Work required: Below are the records; copy each line in which "beside" occurs.

○ ○ ○

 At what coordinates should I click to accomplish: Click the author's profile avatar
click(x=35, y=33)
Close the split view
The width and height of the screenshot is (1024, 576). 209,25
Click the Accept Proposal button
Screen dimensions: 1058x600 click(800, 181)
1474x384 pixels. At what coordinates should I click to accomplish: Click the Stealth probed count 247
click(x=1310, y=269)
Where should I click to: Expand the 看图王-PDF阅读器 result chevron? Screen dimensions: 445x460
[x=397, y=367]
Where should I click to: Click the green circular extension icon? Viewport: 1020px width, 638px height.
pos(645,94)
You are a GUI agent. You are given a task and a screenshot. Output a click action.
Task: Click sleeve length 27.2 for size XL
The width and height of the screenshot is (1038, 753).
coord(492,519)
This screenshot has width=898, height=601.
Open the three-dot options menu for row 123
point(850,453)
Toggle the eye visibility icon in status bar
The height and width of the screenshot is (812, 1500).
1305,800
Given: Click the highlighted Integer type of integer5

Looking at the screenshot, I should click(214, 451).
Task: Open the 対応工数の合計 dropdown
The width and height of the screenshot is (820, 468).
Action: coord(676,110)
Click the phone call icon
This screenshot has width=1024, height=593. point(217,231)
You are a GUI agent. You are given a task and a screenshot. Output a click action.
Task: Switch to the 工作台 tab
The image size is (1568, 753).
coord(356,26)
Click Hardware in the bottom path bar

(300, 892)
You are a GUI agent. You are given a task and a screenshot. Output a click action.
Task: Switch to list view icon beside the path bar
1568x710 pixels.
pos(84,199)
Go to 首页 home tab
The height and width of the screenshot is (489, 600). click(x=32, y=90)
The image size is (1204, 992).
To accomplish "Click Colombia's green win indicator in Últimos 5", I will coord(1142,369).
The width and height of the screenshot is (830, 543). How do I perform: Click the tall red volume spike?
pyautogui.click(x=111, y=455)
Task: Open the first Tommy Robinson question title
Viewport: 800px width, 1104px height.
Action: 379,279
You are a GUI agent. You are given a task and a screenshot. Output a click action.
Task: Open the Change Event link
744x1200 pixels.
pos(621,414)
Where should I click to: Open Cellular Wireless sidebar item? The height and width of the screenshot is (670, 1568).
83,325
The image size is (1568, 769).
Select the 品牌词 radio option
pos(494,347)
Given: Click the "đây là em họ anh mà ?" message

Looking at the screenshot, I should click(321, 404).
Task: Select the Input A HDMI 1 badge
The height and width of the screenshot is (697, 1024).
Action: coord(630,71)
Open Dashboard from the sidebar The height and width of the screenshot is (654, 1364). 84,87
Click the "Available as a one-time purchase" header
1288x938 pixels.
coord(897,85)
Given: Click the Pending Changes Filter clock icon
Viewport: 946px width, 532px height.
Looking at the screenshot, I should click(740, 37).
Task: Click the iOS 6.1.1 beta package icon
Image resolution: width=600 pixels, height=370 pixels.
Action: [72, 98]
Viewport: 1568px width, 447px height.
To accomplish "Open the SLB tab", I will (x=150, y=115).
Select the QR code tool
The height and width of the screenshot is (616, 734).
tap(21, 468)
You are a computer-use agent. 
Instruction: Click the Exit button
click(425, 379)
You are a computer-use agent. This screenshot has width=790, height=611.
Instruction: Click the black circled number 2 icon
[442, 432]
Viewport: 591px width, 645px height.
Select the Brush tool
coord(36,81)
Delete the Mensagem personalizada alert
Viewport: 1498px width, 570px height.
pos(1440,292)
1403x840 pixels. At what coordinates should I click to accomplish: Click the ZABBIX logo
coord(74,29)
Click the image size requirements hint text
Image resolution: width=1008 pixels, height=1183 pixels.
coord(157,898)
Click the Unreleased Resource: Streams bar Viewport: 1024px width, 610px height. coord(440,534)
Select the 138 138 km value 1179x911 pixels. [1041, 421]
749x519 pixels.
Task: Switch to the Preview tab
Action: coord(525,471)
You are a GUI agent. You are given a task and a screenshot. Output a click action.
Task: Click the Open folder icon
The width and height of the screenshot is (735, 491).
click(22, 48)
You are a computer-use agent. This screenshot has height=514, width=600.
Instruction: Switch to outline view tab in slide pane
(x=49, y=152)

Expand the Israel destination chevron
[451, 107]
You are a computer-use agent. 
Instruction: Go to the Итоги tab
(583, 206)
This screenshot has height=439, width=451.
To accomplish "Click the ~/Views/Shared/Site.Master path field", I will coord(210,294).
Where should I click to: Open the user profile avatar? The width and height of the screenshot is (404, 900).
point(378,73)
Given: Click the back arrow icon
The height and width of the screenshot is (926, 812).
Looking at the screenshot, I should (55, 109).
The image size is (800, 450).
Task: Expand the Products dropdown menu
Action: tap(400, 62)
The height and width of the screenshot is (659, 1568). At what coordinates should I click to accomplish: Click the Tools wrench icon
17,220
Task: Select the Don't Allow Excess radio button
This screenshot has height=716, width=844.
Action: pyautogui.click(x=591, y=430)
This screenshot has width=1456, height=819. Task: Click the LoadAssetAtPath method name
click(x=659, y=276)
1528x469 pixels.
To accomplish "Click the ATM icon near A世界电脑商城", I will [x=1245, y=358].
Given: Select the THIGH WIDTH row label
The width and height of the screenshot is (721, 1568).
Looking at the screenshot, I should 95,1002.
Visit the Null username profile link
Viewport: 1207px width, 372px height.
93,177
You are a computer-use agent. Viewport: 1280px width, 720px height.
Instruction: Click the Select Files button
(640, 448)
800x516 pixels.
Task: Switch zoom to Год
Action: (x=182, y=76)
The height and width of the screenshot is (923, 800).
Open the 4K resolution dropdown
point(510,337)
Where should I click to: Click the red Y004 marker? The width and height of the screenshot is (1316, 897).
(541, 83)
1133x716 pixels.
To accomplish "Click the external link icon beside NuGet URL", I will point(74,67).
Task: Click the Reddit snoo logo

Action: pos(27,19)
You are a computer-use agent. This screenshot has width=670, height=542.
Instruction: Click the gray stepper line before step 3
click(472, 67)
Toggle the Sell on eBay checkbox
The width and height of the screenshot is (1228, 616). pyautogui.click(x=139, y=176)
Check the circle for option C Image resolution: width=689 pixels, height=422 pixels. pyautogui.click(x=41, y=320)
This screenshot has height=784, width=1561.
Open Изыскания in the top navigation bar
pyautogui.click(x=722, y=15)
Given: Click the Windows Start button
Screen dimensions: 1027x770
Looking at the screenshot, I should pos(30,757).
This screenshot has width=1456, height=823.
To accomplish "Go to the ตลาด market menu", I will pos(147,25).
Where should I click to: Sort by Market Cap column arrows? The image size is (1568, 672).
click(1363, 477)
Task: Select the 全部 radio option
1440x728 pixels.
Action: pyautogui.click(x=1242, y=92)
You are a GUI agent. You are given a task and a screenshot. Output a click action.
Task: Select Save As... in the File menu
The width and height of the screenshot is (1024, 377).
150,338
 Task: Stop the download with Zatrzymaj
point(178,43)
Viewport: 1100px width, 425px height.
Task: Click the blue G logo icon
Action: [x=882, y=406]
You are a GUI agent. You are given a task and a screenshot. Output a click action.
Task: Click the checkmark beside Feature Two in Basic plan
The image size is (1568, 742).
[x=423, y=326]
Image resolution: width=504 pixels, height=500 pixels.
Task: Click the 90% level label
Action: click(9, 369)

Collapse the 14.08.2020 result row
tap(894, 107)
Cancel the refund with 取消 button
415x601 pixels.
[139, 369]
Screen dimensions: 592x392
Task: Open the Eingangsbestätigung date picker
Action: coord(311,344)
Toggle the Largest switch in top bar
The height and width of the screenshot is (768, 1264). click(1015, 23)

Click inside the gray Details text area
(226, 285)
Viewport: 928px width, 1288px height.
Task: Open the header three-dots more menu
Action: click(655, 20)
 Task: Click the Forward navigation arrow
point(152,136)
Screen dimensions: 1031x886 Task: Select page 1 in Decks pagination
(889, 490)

○ ○ ○

Your solution:
Task: Switch to list view icon beside the path bar
To accomplish "Click the external link icon beside NuGet URL", I will point(74,67).
Task: Click the checkmark beside Feature Two in Basic plan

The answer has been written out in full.